Despite its weirdness, the reason The Meat Blockade has been on my mind for so long is it’s surprisingly strong narrative structure. Given the flexible framing of the lead being thrown from place to place on a whim with the end-all goal to get back home, The Meat Blockade is able to provide some excellent world building through such a simple plot convenience. 

In one episode we’re at a bar, blink twice and we’re on a pirate ship ran by frogs, and yet nothing about it feels out of place due to the tight design and the ways the audio does its absolute best to ensure you’ve seen every nook and cranny of the current location before moving on. 

The Meat Blockade is a mystery within a mystery, providing a pretty dense and ridiculous setting, but also one that’s fascinatingly bold and seems to be hiding secrets from its audience in its own special way. Brazen as it is, you can’t deny it wears its inspiration on its sleeves.

One core idea the brothers wanted to execute to their fullest was “kafkaesque”, a brand of storytelling inspired by writer Franz Kafka that specializes specifically in absurdist situations and humorous portrayals of misery. 

“I was reading Kafka’s story ‘Description of a Struggle’, and there was something that really struck me about the image in the beginning of the story of two young men walking down the darkened Prague streets at night,” said Sean when I questioned him on the topic. “Just like with any of Kafka’s works, it had the feeling that it could go anywhere, and the story moved in the same manner as a dream.”

Dreamlike is most definitely a term I attribute closely to the show. The way the protagonist interacts with the other characters and world relies on this sort of special brand of absurdity that lets the roads wind anyway it needs to. 

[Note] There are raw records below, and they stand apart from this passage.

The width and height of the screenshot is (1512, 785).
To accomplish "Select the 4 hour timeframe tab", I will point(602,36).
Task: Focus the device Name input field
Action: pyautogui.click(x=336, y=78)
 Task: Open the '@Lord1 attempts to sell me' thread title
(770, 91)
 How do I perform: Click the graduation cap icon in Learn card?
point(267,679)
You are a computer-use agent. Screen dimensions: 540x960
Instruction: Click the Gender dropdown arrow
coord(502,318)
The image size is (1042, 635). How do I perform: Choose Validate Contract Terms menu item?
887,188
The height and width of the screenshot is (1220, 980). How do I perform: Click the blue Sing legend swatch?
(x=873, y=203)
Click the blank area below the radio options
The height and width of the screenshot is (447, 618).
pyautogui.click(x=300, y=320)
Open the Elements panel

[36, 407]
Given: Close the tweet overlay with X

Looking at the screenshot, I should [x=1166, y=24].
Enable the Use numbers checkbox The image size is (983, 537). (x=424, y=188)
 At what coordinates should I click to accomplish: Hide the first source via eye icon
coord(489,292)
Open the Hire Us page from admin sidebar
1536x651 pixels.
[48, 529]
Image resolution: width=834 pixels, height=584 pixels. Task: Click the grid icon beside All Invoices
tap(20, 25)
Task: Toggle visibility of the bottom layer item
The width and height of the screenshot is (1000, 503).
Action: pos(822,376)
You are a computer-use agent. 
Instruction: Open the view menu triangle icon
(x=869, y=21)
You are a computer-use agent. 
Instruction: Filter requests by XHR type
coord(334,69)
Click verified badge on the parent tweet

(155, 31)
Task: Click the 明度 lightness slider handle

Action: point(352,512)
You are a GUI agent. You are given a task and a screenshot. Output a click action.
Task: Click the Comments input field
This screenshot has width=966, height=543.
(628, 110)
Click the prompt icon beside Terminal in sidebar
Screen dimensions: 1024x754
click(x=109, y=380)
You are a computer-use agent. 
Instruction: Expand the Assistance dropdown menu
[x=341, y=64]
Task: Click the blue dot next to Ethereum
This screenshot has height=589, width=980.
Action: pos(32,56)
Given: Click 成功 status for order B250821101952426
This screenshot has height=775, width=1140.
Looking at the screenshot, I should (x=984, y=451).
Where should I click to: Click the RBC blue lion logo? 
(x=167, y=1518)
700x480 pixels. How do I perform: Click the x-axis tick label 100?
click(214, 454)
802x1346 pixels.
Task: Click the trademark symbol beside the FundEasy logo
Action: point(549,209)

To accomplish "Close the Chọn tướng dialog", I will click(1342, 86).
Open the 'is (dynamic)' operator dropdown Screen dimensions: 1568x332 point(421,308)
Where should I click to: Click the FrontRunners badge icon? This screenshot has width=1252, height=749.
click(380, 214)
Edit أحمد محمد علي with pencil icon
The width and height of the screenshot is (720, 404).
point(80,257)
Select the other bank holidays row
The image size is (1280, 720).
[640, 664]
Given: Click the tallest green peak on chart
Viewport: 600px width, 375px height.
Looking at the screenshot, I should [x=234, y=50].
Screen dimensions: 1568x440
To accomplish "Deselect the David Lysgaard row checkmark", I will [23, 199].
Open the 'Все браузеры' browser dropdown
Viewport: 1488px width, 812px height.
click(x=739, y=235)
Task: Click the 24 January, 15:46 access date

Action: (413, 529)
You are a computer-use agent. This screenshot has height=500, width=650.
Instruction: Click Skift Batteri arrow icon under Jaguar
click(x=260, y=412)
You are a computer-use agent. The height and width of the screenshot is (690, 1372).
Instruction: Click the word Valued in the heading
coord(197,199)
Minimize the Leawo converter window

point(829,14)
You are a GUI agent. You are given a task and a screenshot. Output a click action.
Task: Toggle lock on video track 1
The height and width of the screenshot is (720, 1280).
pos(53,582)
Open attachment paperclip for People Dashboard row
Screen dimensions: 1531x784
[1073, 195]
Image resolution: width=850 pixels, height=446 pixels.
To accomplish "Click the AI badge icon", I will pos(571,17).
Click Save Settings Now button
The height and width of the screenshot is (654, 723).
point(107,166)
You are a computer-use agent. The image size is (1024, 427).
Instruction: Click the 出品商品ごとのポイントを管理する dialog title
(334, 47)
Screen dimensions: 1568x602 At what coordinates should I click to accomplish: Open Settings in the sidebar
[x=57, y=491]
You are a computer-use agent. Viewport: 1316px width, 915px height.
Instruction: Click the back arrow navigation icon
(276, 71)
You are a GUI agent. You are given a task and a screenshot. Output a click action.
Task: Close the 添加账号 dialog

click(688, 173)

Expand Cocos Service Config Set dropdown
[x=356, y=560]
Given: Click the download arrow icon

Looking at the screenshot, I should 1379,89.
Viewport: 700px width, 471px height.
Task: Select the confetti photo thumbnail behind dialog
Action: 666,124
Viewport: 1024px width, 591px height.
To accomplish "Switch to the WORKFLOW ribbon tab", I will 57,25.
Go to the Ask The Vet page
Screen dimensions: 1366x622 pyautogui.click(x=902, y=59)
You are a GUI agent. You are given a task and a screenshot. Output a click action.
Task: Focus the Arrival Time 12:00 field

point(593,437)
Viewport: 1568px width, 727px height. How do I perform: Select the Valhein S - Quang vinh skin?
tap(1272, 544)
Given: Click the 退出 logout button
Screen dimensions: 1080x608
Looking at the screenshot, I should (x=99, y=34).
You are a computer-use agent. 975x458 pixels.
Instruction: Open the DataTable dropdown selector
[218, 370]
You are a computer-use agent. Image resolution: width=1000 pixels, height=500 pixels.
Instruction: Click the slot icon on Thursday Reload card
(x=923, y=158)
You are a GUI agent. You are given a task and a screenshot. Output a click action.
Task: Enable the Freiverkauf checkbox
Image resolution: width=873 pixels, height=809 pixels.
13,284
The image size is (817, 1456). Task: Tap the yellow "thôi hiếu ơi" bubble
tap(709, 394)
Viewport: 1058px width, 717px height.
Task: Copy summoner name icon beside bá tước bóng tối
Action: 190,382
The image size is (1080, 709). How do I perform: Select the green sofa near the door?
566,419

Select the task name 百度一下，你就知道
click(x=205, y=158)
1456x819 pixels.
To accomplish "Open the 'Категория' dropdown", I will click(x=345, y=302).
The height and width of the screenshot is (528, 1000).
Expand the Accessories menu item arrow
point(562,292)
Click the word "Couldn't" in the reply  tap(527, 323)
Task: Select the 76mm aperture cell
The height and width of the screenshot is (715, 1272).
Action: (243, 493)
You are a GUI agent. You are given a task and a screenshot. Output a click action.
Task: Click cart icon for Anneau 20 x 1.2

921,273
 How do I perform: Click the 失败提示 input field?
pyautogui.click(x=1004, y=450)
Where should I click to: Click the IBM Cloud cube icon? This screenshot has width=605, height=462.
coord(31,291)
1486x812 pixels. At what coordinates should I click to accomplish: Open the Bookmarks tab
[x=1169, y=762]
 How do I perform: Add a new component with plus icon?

Believe it or not, authentic quirkiness is a bit hard to pull off and an especially pretentious part of me has gotten very specific on what levels of weird I can tolerate. Yes, The Meat Blockade is weird for the sake of weirdness, but its literary themes and inspirations give so much more depth to its depravity. 

One episode that really solidified my admiration for the show’s out-there nature was definitely episode five’s “The Frog King of the Sewer”, which has a music number that must be heard to be believed. 

Solid instrumentals, some great vocals-it’s as if you’ve been teleported to a musical theatre half way through and it doesn’t feel even slightly out of place. In fact, it was an excellent source of world building that provided the background and explanations for the frog pirates singing it.

Though definitely the highlight of the earlier episodes, I’m certain weirder and more wonderful things are to come. The show is still early in its first season-or, more appropriately, volume-with only about eight episodes thus far. 

“Our main goal for the structure of the show is to have it divided into three volumes,” Sean explained. “We are currently completing volume one, which the episodes you’ve already heard are a part of, and is called ‘Berenger in Nighttown’, named after the first episode.”

I have a feeling it’ll be well worth the wait seeing as how the sound editing is top notch and way up there with shows like Wolf 359 and Hadron Gospel Hour in terms of building atmosphere. 

Though Karl has yet to transform into a cockroach as a metaphor for financial exploitation or stumble upon a mysterious castor, I can definitely say his adventures are only bound to get more bizarre from here. And I just can’t wait to see how.